__EXERCISE DIRECTIONS__. Would you please give all the lines below again, exactly as they stand?

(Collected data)

###

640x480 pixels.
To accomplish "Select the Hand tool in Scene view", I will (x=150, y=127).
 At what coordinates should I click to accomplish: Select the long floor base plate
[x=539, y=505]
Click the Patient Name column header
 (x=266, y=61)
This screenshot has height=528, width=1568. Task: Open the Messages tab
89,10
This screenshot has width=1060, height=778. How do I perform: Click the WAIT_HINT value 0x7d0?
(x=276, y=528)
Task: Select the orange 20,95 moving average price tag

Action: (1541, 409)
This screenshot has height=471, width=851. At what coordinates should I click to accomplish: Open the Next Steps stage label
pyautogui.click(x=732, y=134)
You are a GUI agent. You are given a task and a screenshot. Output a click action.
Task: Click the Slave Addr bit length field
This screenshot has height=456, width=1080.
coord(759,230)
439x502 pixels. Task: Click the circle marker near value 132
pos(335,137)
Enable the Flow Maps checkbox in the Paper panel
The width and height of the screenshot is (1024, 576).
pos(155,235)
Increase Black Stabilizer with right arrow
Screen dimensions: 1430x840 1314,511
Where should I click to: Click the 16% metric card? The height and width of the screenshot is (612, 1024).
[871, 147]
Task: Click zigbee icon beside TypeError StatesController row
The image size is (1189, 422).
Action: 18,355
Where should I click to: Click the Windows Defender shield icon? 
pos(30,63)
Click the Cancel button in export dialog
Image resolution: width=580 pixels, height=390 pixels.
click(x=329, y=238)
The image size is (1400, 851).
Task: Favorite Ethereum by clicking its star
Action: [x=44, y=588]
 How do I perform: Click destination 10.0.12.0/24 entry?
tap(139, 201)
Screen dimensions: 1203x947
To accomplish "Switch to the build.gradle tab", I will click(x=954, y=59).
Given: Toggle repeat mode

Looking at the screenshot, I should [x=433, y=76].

###

__RESPONSE TO THIS EXERCISE__.
640x480 pixels.
To accomplish "Select the Hand tool in Scene view", I will (x=150, y=127).
 At what coordinates should I click to accomplish: Select the long floor base plate
[x=539, y=505]
Click the Patient Name column header
 (x=266, y=61)
This screenshot has height=528, width=1568. Task: Open the Messages tab
89,10
This screenshot has width=1060, height=778. How do I perform: Click the WAIT_HINT value 0x7d0?
(x=276, y=528)
Task: Select the orange 20,95 moving average price tag

Action: (1541, 409)
This screenshot has height=471, width=851. At what coordinates should I click to accomplish: Open the Next Steps stage label
pyautogui.click(x=732, y=134)
You are a GUI agent. You are given a task and a screenshot. Output a click action.
Task: Click the Slave Addr bit length field
This screenshot has height=456, width=1080.
coord(759,230)
439x502 pixels. Task: Click the circle marker near value 132
pos(335,137)
Enable the Flow Maps checkbox in the Paper panel
The width and height of the screenshot is (1024, 576).
pos(155,235)
Increase Black Stabilizer with right arrow
Screen dimensions: 1430x840 1314,511
Where should I click to: Click the 16% metric card? The height and width of the screenshot is (612, 1024).
[871, 147]
Task: Click zigbee icon beside TypeError StatesController row
The image size is (1189, 422).
Action: 18,355
Where should I click to: Click the Windows Defender shield icon? 
pos(30,63)
Click the Cancel button in export dialog
Image resolution: width=580 pixels, height=390 pixels.
click(x=329, y=238)
The image size is (1400, 851).
Task: Favorite Ethereum by clicking its star
Action: [x=44, y=588]
 How do I perform: Click destination 10.0.12.0/24 entry?
tap(139, 201)
Screen dimensions: 1203x947
To accomplish "Switch to the build.gradle tab", I will click(x=954, y=59).
Given: Toggle repeat mode

Looking at the screenshot, I should [x=433, y=76].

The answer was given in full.